Posted on • Originally published at blog.farzon.org on

The Geometry of Light: Understanding the World Through Shaders

Writing code is usually seen as a pursuit of logic. An order of statements designed to solve a problem. But when you dive into the world of shaders, code starts to feel less like engineering and more like painting with light. Here, code is the medium through which we translate the abstract beauty of mathematics into the tangible reality of light.

A gallery of shaders I made

The Pixel as a First Principle

In a fragment shader, we calculate the color of every pixel simultaneously. Each exists in a state of pure isolation, unaware of its neighbors, yet governed by the same universal functions. There is a staggering elegance in this: a thousand independent points of light following a single mathematical decree to create a unified image. By defining a coordinate system, we aren't just styling a screen; we are uncovering the hidden structures that govern how we perceive space and dimension.

The Beauty of the "Happy Accident"

In traditional software, a bug is a failure of logic. In shader writing, a bug is a discovery. You might accidentally run fract on the wrong vector and suddenly, the screen isn't broken; it is transformed into a kaleidoscope of unexpected geometry. Or you might multiply your vector by the wrong constant and now your lines aren't smooth. That is exactly what happened when I tried to draw a smooth line of a heart and found a cool jagged patter instead.

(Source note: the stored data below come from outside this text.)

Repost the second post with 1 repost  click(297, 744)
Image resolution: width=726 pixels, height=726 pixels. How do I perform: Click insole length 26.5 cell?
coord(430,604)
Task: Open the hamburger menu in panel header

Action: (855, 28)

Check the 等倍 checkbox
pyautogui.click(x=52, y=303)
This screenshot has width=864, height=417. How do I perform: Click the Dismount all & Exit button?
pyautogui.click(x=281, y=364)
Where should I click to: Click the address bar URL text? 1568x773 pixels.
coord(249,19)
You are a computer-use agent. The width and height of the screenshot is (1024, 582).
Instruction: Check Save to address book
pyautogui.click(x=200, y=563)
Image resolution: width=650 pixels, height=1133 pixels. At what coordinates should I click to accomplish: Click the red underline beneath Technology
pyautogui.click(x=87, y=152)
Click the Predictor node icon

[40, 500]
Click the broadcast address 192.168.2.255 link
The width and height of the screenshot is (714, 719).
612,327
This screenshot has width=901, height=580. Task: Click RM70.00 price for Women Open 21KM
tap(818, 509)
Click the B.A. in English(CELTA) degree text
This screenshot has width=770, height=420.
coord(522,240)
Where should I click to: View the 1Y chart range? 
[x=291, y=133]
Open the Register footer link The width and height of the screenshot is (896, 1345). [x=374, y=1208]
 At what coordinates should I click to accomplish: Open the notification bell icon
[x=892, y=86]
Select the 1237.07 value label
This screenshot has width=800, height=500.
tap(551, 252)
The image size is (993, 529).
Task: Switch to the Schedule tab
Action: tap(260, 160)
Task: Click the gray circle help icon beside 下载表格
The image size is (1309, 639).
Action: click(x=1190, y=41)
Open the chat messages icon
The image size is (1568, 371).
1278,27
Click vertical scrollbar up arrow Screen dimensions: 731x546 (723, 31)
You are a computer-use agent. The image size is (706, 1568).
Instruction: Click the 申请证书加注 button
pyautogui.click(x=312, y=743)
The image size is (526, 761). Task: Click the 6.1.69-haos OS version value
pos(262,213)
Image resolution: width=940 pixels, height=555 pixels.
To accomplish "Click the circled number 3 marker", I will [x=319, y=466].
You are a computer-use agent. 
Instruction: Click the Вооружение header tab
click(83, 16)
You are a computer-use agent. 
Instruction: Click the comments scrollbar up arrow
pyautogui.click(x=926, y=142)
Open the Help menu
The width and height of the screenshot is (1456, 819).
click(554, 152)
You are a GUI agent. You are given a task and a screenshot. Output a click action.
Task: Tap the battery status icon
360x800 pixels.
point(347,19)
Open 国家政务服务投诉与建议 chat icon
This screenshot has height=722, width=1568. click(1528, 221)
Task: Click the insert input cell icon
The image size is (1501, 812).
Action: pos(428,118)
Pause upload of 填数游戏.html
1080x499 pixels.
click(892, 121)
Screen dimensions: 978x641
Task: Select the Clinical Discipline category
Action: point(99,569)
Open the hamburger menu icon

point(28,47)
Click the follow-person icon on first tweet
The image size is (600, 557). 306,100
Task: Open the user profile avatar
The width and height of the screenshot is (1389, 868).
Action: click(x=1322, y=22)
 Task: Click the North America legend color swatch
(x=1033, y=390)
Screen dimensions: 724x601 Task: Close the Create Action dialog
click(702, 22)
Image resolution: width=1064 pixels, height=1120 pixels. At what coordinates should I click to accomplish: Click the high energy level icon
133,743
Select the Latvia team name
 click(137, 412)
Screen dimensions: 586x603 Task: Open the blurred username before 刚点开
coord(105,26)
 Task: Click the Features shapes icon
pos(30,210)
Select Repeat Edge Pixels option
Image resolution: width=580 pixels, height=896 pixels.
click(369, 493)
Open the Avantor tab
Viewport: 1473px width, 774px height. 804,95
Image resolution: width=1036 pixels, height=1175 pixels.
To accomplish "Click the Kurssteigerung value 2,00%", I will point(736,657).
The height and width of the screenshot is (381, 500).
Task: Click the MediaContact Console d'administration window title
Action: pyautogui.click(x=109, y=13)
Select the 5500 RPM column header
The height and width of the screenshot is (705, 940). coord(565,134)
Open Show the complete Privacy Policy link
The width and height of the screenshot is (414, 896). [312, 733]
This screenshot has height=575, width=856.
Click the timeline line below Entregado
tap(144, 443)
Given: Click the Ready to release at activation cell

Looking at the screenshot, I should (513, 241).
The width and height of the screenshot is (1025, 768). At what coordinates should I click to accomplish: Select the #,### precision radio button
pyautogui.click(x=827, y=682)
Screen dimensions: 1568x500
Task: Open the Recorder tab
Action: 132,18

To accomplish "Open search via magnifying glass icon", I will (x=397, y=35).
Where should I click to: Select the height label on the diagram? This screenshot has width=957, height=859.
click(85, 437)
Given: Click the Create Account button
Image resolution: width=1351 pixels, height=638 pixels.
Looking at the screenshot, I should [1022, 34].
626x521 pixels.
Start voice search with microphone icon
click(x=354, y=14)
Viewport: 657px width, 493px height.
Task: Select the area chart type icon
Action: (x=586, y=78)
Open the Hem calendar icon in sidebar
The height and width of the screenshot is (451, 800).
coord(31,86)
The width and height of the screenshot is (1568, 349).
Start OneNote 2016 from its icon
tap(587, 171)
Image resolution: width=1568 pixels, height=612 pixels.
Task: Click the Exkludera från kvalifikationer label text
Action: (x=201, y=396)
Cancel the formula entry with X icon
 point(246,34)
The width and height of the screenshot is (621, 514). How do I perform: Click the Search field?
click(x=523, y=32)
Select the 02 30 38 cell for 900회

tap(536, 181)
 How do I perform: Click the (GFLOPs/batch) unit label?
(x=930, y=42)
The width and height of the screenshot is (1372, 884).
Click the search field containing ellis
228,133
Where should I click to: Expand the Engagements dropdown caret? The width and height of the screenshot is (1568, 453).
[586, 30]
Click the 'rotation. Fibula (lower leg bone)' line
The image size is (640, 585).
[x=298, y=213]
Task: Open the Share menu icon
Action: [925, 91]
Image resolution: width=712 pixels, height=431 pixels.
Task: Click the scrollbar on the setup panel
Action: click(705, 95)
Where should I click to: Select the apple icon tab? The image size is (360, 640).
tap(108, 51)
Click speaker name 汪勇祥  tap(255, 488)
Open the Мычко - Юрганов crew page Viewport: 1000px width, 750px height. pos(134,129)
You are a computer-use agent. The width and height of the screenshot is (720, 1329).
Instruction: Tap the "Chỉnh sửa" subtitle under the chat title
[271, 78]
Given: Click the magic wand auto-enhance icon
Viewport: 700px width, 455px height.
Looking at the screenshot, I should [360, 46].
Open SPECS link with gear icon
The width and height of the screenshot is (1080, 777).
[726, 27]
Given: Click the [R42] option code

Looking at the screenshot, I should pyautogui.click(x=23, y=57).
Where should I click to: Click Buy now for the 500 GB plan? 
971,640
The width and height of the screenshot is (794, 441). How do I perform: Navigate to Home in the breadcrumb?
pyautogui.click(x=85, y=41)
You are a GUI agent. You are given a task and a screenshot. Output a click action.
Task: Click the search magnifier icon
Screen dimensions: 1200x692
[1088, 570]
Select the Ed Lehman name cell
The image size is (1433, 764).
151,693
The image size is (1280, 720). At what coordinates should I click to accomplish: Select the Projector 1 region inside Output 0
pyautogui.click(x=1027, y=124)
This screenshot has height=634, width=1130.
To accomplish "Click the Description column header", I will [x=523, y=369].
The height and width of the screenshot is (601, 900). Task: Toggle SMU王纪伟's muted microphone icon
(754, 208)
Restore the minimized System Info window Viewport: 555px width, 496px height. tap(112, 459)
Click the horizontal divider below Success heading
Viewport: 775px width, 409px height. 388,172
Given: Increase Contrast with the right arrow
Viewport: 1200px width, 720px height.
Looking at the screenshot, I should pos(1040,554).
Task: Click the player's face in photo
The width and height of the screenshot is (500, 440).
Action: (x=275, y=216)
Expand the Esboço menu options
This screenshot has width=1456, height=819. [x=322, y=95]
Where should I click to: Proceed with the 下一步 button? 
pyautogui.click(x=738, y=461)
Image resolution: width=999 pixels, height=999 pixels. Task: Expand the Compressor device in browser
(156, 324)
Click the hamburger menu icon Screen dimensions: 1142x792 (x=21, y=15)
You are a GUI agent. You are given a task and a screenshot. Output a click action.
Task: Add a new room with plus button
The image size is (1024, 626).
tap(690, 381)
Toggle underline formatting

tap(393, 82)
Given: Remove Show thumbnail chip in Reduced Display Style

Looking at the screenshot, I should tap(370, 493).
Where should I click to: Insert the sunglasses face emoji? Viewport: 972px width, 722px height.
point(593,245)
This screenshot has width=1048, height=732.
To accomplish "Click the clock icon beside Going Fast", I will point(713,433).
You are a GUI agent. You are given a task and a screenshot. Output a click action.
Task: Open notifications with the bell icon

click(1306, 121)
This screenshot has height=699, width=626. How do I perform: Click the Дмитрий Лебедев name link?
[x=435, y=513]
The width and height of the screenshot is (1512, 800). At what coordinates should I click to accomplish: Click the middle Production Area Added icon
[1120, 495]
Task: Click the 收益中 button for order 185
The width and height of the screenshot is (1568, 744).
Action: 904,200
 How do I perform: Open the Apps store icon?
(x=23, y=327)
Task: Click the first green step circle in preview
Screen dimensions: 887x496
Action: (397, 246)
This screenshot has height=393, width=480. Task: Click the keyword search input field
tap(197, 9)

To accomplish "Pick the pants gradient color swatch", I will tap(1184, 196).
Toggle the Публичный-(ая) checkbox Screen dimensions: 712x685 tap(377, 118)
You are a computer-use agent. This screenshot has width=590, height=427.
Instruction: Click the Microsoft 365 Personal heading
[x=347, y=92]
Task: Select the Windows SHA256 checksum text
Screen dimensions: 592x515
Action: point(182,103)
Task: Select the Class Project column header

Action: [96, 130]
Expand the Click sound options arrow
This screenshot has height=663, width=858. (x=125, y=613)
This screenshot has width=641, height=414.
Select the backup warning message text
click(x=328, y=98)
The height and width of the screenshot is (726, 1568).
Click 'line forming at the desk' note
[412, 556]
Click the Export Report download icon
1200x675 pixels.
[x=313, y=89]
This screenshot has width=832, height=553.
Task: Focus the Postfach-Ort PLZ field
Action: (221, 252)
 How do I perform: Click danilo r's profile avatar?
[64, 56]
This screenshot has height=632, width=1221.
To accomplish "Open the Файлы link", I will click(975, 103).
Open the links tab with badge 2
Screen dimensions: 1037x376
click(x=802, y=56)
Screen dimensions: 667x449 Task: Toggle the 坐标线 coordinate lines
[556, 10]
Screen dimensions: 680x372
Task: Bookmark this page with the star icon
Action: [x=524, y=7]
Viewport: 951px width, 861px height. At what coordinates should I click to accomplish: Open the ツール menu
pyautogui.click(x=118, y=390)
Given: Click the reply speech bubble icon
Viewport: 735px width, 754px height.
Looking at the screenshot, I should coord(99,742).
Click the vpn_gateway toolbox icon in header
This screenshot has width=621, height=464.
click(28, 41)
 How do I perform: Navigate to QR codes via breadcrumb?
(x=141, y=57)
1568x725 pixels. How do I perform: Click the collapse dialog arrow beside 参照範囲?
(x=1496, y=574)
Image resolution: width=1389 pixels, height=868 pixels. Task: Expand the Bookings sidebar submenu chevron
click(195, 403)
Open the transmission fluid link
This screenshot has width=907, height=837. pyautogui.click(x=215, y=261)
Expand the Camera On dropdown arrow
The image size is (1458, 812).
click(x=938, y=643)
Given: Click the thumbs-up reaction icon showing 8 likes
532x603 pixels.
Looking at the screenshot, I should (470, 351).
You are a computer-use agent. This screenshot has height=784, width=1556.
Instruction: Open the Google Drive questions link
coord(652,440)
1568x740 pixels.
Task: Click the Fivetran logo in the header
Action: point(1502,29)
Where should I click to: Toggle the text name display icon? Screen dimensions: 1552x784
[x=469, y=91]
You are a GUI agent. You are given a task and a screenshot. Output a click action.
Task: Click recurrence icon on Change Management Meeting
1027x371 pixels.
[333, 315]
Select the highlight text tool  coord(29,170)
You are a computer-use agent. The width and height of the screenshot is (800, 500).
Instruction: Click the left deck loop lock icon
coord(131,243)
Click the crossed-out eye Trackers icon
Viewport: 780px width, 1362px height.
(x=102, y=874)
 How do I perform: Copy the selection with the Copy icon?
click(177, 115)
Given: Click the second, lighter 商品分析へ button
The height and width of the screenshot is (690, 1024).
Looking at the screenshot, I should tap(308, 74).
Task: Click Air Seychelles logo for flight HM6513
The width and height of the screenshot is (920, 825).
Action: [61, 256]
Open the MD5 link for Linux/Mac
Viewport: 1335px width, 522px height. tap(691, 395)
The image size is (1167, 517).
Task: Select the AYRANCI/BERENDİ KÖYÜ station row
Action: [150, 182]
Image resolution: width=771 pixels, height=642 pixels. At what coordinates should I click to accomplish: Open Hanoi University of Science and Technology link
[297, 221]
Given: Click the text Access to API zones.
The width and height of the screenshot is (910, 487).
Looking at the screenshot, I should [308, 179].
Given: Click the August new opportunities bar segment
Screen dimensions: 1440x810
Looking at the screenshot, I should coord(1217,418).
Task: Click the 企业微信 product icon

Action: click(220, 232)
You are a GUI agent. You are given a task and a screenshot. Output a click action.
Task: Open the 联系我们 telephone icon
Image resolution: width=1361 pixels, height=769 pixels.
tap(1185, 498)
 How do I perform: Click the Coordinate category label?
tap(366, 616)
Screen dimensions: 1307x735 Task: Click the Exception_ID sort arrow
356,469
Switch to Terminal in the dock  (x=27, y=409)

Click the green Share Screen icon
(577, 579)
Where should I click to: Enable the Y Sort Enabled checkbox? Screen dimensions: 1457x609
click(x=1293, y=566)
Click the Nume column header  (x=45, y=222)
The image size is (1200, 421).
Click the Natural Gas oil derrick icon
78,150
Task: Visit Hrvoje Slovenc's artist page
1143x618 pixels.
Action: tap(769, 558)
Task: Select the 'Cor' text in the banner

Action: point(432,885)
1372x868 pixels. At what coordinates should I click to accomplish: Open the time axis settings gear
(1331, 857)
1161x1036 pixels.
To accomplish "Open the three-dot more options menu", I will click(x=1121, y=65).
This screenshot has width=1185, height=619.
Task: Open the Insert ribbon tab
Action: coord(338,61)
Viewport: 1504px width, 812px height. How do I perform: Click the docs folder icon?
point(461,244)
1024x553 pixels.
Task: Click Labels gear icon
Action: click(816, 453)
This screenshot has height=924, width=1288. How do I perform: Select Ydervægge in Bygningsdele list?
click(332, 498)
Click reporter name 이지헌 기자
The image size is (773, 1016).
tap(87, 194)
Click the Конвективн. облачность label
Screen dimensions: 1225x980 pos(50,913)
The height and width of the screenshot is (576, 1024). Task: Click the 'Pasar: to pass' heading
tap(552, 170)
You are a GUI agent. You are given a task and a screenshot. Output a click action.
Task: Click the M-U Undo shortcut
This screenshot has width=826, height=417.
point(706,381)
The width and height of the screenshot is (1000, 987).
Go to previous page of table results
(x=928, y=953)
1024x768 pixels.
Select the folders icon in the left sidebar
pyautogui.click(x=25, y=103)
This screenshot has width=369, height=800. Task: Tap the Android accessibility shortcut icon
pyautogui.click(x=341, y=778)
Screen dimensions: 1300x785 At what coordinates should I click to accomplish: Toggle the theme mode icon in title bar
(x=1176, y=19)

We should treat these moments like "happy little accidents." When the math produces something unintended, don't rush to "fix" it. Sit with it. These glitches are moments where the math reveals a path you hadn't considered. It is a powerful reminder that there is beauty in the unplanned, and that the most interesting results often live on the jagged edges of our errors.

The Pulse of the Sine Wave

When the world feels complex, we find clarity in the simplest equations. The sine wave is one of the great secrets of our reality. A perfect, oscillating loop that describes everything from the swing of a pendulum to the vibration of light itself to even the ups and downs we face in every day life.

Color = vec3(0.5 + 0.5 * sin(iTime)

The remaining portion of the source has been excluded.